This guide will walk you through the steps to create a new tool in the atomic_agents
framework. We will cover the necessary components and provide an example to illustrate the process.
A tool in the atomic_agents
framework consists of the following components:
- Input Schema: Defines the input parameters for the tool.
- Output Schema: Defines the output structure of the tool.
- Tool Logic: Implements the core functionality of the tool.
- Configuration: Defines the configuration parameters for the tool.
- Example Usage: Demonstrates how to use the tool.
The input schema is a Pydantic BaseModel
that specifies the input parameters for the tool. It should inherit from BaseAgentIO
and include a Config
class with title
, description
, and json_schema_extra
attributes. Here's an example:
from pydantic import Field
from atomic_agents.agents.base_agent import BaseAgentIO
class MyToolInputSchema(BaseAgentIO):
parameter: str = Field(..., description="Description of the parameter.")
list_param: list[str] = Field(..., description="A list of strings.")
class Config:
title = "MyTool"
description = "Description of what MyTool does."
json_schema_extra = {
"title": title,
"description": description
}
The output schema is also a Pydantic BaseModel
that inherits from BaseAgentIO
. It specifies the structure of the tool's output. Here's an example:
class MyToolOutputSchema(BaseAgentIO):
result: str = Field(..., description="Result of the tool's operation.")
details: dict = Field(..., description="Additional details about the result.")
The configuration is a Pydantic BaseModel
that specifies the configuration parameters for the tool. It should extend from BaseToolConfig
. Here's an example:
from atomic_agents.lib.tools.base import BaseToolConfig
class MyToolConfig(BaseToolConfig):
api_key: str = Field(..., description="API key for accessing external services.")
Create a class that inherits from BaseTool
and implements the core functionality of the tool. This class should define the input_schema
, output_schema
, and implement the run
method.
from atomic_agents.lib.tools.base import BaseTool
class MyTool(BaseTool):
input_schema = MyToolInputSchema
output_schema = MyToolOutputSchema
def __init__(self, config: MyToolConfig = MyToolConfig()):
super().__init__(config)
self.api_key = config.api_key
def run(self, params: MyToolInputSchema) -> MyToolOutputSchema:
# Implement the core logic here
result = f"Processed {params.parameter}"
details = {"list_param_length": len(params.list_param)}
return MyToolOutputSchema(result=result, details=details)
Provide an example of how to use the tool. This typically involves initializing the tool and running it with sample input.
if __name__ == "__main__":
from rich.console import Console
rich_console = Console()
input_data = MyToolInputSchema(
parameter="example input",
list_param=["item1", "item2"]
)
config = MyToolConfig(api_key="your_api_key_here")
tool = MyTool(config=config)
output = tool.run(input_data)
rich_console.print(output)
Here is a complete example of a new tool called MyTool
:
# my_tool.py
from pydantic import Field
from atomic_agents.agents.base_agent import BaseAgentIO
from atomic_agents.lib.tools.base import BaseTool, BaseToolConfig
from rich.console import Console
# Input Schema
class MyToolInputSchema(BaseAgentIO):
parameter: str = Field(..., description="Description of the parameter.")

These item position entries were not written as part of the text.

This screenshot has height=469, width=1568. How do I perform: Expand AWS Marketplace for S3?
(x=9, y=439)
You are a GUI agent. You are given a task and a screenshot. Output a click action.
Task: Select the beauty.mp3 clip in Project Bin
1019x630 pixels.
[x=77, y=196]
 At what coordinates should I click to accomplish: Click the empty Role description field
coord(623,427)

list_param: list[str] = Field(..., description="A list of strings.")
class Config:
title = "MyTool"
description = "Description of what MyTool does."
json_schema_extra = {
"title": title,
"description": description
}
# Output Schema
class MyToolOutputSchema(BaseAgentIO):
result: str = Field(..., description="Result of the tool's operation.")

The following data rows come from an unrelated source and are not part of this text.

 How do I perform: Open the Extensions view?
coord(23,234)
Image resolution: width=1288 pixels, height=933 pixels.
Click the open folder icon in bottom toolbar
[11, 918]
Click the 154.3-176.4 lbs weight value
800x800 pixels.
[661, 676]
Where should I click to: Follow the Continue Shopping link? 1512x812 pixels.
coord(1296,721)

details: dict = Field(..., description="Additional details about the result.")
# Configuration
class MyToolConfig(BaseToolConfig):
api_key: str = Field(..., description="API key for accessing external services.")
# Tool Logic
class MyTool(BaseTool):
input_schema = MyToolInputSchema
output_schema = MyToolOutputSchema
def __init__(self, config: MyToolConfig = MyToolConfig()):
super().__init__(config)
self.api_key = config.api_key
def run(self, params: MyToolInputSchema) -> MyToolOutputSchema:
# Implement the core logic here
result = f"Processed {params.parameter}"
details = {"list_param_length": len(params.list_param)}
return MyToolOutputSchema(result=result, details=details)
# Example Usage
if __name__ == "__main__":
rich_console = Console()
input_data = MyToolInputSchema(
parameter="example input",
list_param=["item1", "item2"]
)
config = MyToolConfig(api_key="your_api_key_here")
tool = MyTool(config=config)
output = tool.run(input_data)
rich_console.print(output)
By following these steps, you can create a new tool in the atomic_agents
framework. Define the input and output schemas, implement the tool logic, and provide an example usage to demonstrate how the tool works. Remember to inherit from the appropriate base classes (BaseAgentIO
, BaseToolConfig
, and BaseTool
) and use the rich
library for console output in your example usage.